A doença falciforme é extremamente heterogênea por diversos motivos, e a ocorrência de CVO parece multifatorial. Mesmo que o baixo nível de nitrito seja um desses fatores, é impossível concluir que o nível sérico de nitrito poderá fornecer um prognóstico específico ou informações clínicas além das geradas pela dosagem convencional, como concentração de hemoglobina. Contudo, pode servir como um biomarcador simples de estresse oxidativo em crianças com AF estáveis para ajudar na seleção e acompanhamento das que necessitam de suplementação antioxidante.

No presente estudo, medimos a CAT, pois seu valor é mais informativo que o conhecimento de um antioxidante individual.12 Seu nível reflete a contribuição coletiva para propriedade de redução dos componentes antioxidantes individuais isentos de proteína ou doadores de elétrons. Contudo, não descobrimos uma correlação entre a CAT e o aumento da frequência de CVO.

Uma nova observação importante em nosso estudo foi a redução no nível de PON em crianças com AF. Descobrimos que o nível de PON aumenta com o peso corporal e IMC, porém não está correlacionado à frequência de CVO ou aos indicadores de hemólise. Contudo, e até onde sabemos, não há relatos sobre o nível de PON ou seu impacto sobre o fenótipo em pacientes com DF. A paraoxonase é uma esterase sérica dependente de cálcio sintetizada pelo fígado e liberada na circulação, onde se associa principalmente com lipoproteínas de alta densidade e protege as lipoproteínas de alta densidade e as membranas celulares da peroxidação lipídica.29 A enzima da PON dificilmente desempenha um papel na proteção contra o estresse oxidativo.30 Pacientes com doença cardíaca coronária apresentaram aumento da peroxidação lipídica e redução na atividade da PON.31 Isso pode sugerir que pacientes com AF que apresentaram redução na atividade da PON e aumento da peroxidação lipídica (MDA) podem estar sujeitos a outras formas de vasculopatia, inclusive doença cardíaca coronária, principalmente em crianças, sugerindo a necessidade de estudos futuros.

Nosso estudo mostrou que o estresse oxidativo é evidente em crianças pequenas com AF. Assim, ele destaca a necessidade da realização de ensaios clínicos que examinem o valor da suplementação de vitamina E ou outros agentes que aumentem a capacidade antioxidante total dessas crianças, e se isso poderá melhorar seu quadro clínico.

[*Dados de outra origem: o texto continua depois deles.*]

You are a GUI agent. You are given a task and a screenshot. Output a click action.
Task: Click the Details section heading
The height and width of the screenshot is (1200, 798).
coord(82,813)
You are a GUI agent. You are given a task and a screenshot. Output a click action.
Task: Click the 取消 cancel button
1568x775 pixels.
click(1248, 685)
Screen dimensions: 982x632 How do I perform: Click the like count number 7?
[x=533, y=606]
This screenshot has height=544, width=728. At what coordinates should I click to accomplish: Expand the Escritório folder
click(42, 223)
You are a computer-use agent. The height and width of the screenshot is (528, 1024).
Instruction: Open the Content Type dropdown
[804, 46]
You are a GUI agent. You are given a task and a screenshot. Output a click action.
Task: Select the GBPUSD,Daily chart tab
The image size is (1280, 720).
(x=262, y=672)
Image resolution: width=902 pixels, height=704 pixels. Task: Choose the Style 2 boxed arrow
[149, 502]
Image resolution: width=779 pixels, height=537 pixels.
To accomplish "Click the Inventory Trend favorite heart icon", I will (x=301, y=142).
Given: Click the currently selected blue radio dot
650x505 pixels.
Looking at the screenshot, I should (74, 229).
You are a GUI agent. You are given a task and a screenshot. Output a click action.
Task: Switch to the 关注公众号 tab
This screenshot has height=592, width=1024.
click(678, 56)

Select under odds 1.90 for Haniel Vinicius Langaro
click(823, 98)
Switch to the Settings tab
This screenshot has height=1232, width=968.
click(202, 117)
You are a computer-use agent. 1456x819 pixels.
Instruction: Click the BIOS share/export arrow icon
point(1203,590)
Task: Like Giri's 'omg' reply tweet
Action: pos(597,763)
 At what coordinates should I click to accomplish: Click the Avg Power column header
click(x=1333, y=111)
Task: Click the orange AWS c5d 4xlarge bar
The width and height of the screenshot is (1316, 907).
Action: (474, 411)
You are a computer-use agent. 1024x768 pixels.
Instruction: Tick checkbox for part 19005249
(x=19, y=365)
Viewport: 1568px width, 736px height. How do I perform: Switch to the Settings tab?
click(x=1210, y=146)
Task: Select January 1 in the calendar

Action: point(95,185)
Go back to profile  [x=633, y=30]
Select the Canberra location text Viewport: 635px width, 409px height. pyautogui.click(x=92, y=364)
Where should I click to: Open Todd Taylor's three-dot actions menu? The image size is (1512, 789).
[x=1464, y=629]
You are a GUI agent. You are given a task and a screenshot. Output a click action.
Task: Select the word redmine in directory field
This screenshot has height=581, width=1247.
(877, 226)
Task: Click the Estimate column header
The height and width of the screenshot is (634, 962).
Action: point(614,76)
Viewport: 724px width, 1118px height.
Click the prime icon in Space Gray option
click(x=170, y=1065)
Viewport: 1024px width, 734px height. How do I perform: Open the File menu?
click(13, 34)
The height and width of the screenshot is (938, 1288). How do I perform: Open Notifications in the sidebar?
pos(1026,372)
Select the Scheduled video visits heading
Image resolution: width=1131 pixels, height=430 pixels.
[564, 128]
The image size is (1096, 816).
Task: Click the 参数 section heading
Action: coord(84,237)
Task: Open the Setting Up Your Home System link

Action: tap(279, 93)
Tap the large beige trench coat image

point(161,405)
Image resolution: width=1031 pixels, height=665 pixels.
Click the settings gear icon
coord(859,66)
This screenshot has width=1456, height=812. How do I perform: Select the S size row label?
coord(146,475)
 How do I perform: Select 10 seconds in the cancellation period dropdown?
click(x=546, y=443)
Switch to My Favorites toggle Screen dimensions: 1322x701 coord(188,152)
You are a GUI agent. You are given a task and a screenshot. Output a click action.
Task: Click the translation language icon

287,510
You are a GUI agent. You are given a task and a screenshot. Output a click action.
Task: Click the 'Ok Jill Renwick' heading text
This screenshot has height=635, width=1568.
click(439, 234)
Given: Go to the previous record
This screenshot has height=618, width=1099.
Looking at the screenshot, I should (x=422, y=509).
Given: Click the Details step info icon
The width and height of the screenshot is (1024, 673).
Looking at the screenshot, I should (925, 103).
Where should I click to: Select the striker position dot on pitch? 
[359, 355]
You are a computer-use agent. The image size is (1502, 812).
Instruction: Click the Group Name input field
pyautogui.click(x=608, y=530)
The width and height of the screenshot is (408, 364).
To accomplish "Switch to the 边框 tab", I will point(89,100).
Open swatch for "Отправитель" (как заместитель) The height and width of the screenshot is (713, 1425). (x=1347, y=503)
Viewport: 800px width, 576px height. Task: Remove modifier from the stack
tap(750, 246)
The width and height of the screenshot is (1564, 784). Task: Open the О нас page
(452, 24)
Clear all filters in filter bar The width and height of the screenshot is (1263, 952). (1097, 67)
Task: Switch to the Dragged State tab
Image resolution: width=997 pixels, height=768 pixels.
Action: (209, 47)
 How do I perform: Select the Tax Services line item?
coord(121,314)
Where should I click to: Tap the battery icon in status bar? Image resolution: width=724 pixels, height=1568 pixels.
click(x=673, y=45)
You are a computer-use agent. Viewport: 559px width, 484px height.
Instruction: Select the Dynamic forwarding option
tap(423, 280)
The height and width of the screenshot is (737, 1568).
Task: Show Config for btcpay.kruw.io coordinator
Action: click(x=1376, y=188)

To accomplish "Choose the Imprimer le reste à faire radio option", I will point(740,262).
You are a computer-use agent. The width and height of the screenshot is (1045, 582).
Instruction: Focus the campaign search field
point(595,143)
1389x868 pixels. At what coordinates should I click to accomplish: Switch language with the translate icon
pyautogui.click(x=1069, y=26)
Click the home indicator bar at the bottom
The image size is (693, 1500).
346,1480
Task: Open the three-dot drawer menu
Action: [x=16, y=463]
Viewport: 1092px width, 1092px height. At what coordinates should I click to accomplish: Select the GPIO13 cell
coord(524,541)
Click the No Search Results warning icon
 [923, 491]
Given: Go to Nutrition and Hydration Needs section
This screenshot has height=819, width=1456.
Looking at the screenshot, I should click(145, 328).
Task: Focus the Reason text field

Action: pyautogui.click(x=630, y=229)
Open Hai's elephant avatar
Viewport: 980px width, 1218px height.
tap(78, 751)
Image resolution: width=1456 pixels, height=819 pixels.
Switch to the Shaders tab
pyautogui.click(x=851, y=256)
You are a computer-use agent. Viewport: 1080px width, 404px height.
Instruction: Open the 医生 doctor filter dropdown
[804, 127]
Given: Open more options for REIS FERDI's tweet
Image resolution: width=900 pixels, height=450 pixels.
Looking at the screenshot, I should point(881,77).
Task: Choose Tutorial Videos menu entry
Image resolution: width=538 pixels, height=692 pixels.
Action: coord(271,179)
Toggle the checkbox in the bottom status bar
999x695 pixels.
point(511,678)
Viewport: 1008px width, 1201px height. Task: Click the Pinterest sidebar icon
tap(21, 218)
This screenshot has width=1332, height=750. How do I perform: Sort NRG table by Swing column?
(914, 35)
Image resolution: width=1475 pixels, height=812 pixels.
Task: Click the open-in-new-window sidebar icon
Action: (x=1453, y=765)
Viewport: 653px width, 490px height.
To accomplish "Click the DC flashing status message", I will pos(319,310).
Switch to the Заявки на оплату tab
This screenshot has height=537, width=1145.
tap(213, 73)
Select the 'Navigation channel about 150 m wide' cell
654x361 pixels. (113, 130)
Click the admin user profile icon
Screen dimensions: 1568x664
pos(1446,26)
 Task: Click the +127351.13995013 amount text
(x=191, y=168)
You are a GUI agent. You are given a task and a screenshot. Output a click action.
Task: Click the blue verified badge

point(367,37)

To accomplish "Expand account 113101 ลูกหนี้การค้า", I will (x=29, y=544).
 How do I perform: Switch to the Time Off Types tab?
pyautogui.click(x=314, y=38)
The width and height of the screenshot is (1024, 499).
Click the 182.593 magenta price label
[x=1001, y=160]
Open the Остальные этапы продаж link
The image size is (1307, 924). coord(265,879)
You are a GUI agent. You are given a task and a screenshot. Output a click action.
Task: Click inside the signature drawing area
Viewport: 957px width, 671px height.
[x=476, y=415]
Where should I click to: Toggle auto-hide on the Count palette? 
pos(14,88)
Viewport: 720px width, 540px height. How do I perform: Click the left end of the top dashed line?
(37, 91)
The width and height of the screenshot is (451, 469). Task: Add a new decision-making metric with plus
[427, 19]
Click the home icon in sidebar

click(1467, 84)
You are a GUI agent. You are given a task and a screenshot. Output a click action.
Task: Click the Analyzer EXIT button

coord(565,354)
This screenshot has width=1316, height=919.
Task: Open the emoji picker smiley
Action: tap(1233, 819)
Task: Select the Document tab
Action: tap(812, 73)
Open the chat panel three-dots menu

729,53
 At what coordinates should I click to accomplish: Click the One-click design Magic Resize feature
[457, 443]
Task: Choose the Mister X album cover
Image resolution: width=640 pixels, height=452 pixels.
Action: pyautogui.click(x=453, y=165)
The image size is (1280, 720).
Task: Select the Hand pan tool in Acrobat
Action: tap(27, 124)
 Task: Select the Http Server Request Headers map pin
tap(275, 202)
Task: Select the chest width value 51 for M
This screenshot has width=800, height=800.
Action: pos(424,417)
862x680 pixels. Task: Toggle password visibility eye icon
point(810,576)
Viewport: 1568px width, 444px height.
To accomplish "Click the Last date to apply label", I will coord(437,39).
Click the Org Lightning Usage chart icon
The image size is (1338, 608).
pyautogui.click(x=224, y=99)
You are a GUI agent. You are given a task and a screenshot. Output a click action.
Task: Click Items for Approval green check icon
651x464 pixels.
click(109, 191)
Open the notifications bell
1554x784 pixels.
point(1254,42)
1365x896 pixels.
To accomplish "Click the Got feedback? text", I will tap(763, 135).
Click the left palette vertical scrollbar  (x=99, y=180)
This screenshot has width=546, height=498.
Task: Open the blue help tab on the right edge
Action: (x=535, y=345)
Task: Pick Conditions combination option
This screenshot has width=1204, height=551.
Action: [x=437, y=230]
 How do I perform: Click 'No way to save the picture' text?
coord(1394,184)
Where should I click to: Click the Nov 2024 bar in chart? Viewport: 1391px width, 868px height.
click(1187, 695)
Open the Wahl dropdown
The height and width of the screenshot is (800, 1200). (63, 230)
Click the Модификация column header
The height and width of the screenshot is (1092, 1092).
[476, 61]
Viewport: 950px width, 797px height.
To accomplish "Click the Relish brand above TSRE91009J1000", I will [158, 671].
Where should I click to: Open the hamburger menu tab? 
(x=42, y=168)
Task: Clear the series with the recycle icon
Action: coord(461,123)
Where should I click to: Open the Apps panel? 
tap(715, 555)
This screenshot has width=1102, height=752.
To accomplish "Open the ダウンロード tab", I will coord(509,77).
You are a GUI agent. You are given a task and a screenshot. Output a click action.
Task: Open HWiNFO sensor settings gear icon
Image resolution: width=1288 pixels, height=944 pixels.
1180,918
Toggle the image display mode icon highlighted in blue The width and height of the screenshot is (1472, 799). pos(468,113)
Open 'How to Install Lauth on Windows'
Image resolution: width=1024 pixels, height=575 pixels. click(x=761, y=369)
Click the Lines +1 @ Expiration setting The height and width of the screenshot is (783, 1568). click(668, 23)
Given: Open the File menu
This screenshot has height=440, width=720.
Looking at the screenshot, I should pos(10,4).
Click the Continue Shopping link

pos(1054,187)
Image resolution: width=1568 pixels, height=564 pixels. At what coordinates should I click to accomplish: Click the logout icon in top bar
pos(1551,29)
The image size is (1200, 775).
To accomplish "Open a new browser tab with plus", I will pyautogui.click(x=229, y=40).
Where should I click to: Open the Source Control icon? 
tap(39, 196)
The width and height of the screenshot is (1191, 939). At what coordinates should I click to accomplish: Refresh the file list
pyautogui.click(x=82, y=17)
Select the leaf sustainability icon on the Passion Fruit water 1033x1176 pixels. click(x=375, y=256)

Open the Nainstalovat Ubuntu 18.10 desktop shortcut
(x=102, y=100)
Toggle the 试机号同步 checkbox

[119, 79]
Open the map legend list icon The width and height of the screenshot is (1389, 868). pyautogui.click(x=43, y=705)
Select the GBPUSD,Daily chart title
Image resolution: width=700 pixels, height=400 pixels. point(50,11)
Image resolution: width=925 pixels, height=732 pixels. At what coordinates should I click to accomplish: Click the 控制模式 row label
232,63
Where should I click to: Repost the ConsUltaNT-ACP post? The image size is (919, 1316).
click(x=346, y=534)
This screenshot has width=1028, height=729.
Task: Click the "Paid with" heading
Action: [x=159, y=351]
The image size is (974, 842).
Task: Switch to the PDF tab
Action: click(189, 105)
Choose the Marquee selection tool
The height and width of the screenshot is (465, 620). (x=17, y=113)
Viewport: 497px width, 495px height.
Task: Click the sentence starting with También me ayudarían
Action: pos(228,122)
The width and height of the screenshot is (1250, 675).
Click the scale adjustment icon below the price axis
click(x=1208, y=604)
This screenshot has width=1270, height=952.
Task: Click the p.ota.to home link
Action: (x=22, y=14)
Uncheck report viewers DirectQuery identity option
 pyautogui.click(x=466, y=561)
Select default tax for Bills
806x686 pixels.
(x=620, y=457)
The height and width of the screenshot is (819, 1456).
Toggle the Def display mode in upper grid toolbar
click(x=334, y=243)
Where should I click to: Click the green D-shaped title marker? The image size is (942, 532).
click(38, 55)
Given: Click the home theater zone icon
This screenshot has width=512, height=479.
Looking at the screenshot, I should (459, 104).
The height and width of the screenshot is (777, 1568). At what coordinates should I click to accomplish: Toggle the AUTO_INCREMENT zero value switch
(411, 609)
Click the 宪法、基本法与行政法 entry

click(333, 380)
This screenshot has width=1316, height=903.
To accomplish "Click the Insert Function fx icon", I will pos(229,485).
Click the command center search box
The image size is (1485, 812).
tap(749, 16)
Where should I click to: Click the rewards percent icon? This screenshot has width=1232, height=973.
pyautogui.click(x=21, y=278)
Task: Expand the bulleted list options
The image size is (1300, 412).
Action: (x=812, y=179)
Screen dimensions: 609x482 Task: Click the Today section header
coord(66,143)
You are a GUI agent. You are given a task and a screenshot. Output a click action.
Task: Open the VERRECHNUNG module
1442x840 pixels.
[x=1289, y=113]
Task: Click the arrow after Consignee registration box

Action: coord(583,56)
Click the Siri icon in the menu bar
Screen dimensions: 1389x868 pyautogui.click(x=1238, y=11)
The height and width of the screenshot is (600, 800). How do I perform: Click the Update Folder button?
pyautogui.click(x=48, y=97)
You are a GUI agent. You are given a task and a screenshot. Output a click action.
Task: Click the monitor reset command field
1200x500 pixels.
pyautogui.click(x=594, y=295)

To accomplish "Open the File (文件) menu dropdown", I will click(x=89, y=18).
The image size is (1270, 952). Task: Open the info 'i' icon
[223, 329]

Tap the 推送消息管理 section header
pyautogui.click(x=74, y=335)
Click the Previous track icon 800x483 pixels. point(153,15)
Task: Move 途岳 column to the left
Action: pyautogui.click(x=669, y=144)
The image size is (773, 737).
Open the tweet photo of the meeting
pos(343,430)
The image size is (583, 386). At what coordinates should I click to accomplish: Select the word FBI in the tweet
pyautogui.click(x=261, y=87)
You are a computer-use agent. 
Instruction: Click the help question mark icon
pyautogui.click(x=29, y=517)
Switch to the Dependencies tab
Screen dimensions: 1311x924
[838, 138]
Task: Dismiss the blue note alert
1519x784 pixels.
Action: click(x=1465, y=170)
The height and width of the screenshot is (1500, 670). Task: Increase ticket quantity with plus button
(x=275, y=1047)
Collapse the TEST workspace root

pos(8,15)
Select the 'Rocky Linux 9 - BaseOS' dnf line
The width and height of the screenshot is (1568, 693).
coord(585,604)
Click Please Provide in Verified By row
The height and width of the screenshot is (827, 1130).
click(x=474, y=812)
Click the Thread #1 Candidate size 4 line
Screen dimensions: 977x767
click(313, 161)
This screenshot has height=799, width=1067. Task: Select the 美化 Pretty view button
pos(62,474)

Crianças com AF apresentam estresse oxidativo crônico que poderá resultar em aumento das CVO. Em crianças com AF, a redução nos níveis de nitrito sérico poderá estar associada a aumentos da frequência de CVO. Um novo achado neste estudo é a redução no nível de PON em pacientes com AF, que é um campo interessante de novas pesquisas.